Re: [Marketing Mail] Re: [Marketing Mail] Cassandra 2.1: Snapshot data changing while transferring

Posted by Reynald Bourtembourg <re...@esrf.fr>.
Hi Paul,

If I understand correctly, you are making a tar file with all the 
folders named "snapshots" (i.e. the folder under which all the snapshots 
are created. So you have one /snapshots /folder per table).
If this is the case, when you are executing "nodetool repair", Cassandra 
will create a snapshot at the beginning of the repair, creating a new 
directory under each /snapshots/ directories. If this happens while you 
are creating your tar file, you will get the error you saw.

If you are not yet doing it, I advise you to use the -t option of the 
"nodetool snapshot" command to specify a specific name to your snapshot.
Then you should copy only the directories named 
snapshots/<your_specific_snapshot_name> in your tar file.
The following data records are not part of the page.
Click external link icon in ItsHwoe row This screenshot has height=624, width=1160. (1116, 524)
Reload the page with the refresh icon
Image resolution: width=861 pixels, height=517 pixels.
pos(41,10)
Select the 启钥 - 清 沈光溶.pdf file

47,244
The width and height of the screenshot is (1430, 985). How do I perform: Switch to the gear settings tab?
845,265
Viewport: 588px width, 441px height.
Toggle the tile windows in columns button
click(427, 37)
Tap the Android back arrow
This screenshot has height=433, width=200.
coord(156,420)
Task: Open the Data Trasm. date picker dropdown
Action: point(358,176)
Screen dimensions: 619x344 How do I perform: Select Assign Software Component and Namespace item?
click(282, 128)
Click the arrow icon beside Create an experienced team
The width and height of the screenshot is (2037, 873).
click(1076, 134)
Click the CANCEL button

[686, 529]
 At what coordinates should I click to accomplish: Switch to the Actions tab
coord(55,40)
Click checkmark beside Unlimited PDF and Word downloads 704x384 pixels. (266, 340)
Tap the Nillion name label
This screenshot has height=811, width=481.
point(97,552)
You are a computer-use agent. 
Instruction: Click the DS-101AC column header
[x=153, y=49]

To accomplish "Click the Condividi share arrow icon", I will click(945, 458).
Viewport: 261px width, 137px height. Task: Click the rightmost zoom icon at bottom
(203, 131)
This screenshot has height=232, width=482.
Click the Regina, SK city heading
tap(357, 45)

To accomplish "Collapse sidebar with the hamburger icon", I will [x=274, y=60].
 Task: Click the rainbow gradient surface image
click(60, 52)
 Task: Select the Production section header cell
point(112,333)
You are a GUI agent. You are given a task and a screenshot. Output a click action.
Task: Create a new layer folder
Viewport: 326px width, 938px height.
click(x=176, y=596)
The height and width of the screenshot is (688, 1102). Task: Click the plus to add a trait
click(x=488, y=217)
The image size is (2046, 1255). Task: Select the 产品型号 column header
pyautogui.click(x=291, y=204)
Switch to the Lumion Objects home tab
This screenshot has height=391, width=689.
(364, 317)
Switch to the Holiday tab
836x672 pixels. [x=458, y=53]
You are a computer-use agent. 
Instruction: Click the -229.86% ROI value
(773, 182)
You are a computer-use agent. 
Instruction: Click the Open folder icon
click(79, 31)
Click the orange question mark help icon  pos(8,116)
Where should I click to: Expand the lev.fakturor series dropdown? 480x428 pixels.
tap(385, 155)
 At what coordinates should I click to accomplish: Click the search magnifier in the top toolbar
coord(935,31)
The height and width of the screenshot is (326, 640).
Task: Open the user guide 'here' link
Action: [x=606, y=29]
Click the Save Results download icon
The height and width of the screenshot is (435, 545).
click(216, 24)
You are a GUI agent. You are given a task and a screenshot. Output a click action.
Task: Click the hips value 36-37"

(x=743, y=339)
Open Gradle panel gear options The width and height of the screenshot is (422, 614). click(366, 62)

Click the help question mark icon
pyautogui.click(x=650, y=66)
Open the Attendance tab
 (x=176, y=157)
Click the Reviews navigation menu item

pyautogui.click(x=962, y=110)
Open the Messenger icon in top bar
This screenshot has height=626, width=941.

Can you confirm that you are creating your tar file from the snapshots 
directories directly (resulting in taking all the currently generated 
snapshots)?

Kind regards

Reynald

On 01/06/2016 13:27, Paul Dunkler wrote:
>> I guess this might come from the incremental repairs...
>> The repair time is stored in the sstable (RepairedAt timestamp metadata).
>
> By the way: We are not using incremental repairs at all. So can't be 
> the case here.
>
> It really seems like there is somewhat that can still change data in 
> snapshot directories. I feel like it's something to do with flushing / 
> compaction. But no clue, what... :(
>
>>
>> Cheers,
>> Reynald
>>
>> On 31/05/2016 11:03, Paul Dunkler wrote:
>>> Hi there,
>>>
>>> i am sometimes running in very strange errors while backing up 
>>> snapshots from a cassandra cluster.
>>>
>>> Cassandra version:
>>> 2.1.11
>>>
>>> What i basically do:
>>> 1. nodetool snapshot
>>> 2. tar all snapshot folders into one file
>>> 3. transfer them to another server
>>>
>>> What happens is that tar just sometimes give the error message "file 
>>> changed as we read it" while its adding a .db-file from the folder 
>>> of the previously created snapshot.
>>> If i understand everything correct, this SHOULD never happen. 
>>> Snapshots should be totally immutable, right?
>>>
>>> Am i maybe hitting a bug or is there some rare case with running 
>>> repair operations or what-so-ever which can change snapshotted data?
>>> I already searched through cassandra jira but couldn't find a bug 
>>> which looks related to this behaviour.
>>>
>>> Would love to get some help on this.
>>>
>>> —
>>> Paul Dunkler
>>
>
> —
> Paul Dunkler


Re: [Marketing Mail] Cassandra 2.1: Snapshot data changing while transferring

Posted by Paul Dunkler <pa...@uplex.de>.
> I guess this might come from the incremental repairs...
> The repair time is stored in the sstable (RepairedAt timestamp metadata).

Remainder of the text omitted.